For those unfamiliar with the term, “ambiguous loss” first appeared in the work of psychologist Dr. Pauline Boss.  “Ambiguous loss can freeze the grief process.” says Dr. Boss, “People can’t get over it, they can’t move forward, they’re frozen in place.” ( https://www.wellandgood.com/how-to-deal-with-ambiguous-loss/)

 Boss first studied families whose members were pilots missing in action during the 1970s Vietnam War.  Ambiguous grief could occur when a family member was physically absent but psychologically present, in cases of military MIAs, divorce, desertion, or miscarriage.

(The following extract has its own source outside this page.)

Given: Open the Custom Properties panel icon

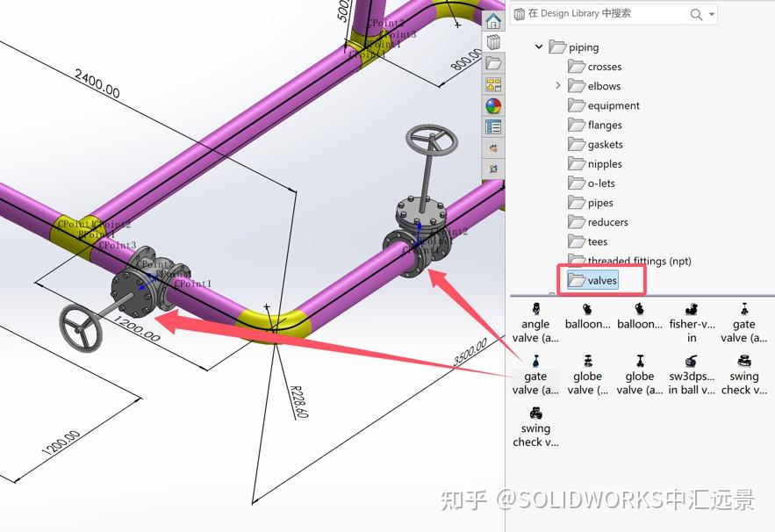Looking at the screenshot, I should pos(493,126).
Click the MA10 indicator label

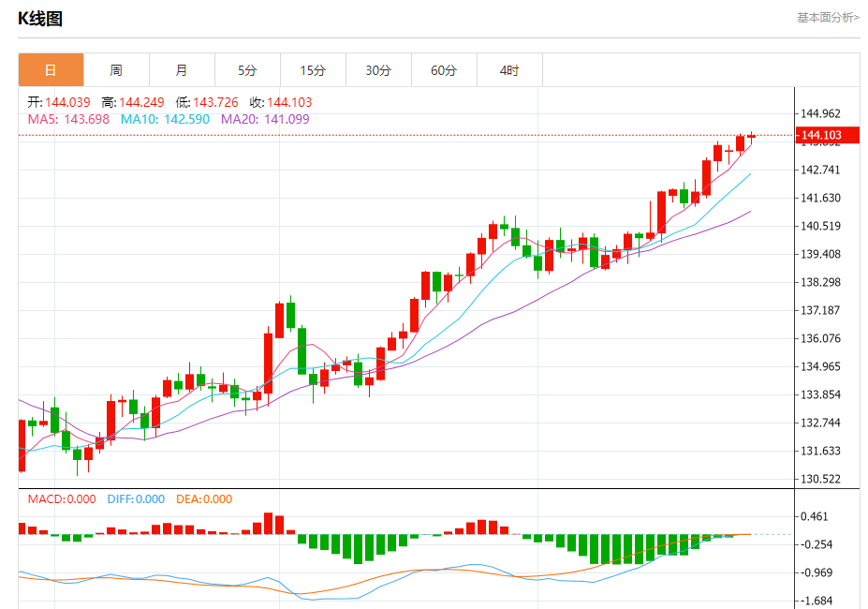click(x=165, y=119)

The same ambiguous loss may occur when the member is physically present, but psychologically absent, as with chronic mental illness, dementia, traumatic brain injury, or addiction.

These days, my husband is unrecognizable as the man I met eighteen years ago.  I try to recall his personality, his presence, and way of being in the world from that time, and I can’t form a clear picture.  He is present in body, slower but still healthy for his seventy-four years.  Except he needs so much guidance, so much supervision, so much of my mental energy.

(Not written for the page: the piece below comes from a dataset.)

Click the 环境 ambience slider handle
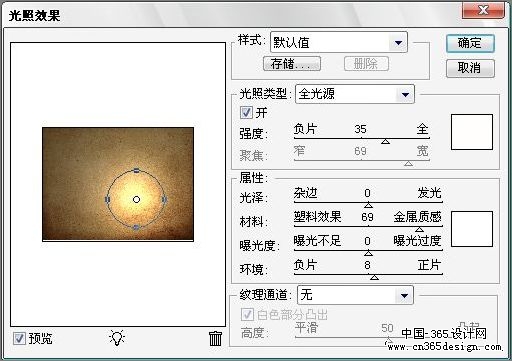Screen dimensions: 512x361 pos(374,277)
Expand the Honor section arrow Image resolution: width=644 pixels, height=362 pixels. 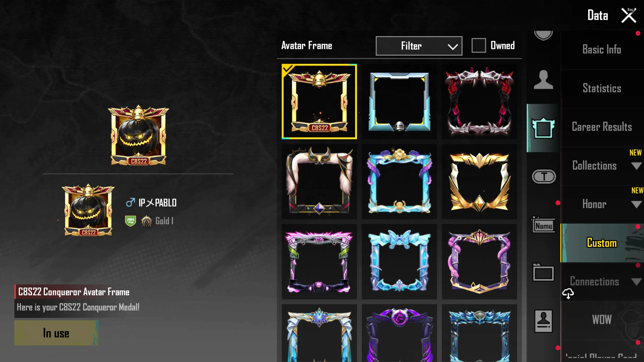coord(636,205)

I have passed through many emotions in six years.  For a long time, I was enraged.  My imagined future, the travels, the freedom of movement, the solitude so necessary for an introvert like myself, evaporated like a puddle after rain.  I grieved for those losses, too, and the companion I no longer had. 

Only recently, I realized that there were some bright sparks in this life his illness has imposed on me.  I can work on my creative projects with little interference.  I’ve established a daily routine that works for me, making only two meals for us each day.  We have our regular activities with friends.  Despite the burdens, these adaptations lighten my load.

Boss recommends ways to cope with ambiguous loss.  I’ve done all of them.

Here they are:

Five tips for coping with ambiguous loss:

  1. Give a name to what you’re experiencing
  2. Find a therapist
  3. Join a support group
  4. Celebrate what remains
  5. Discover new hope for the future

Are you a caregiver?  Have you any additional tips for those of us dealing with ambiguous loss? Send me a comment.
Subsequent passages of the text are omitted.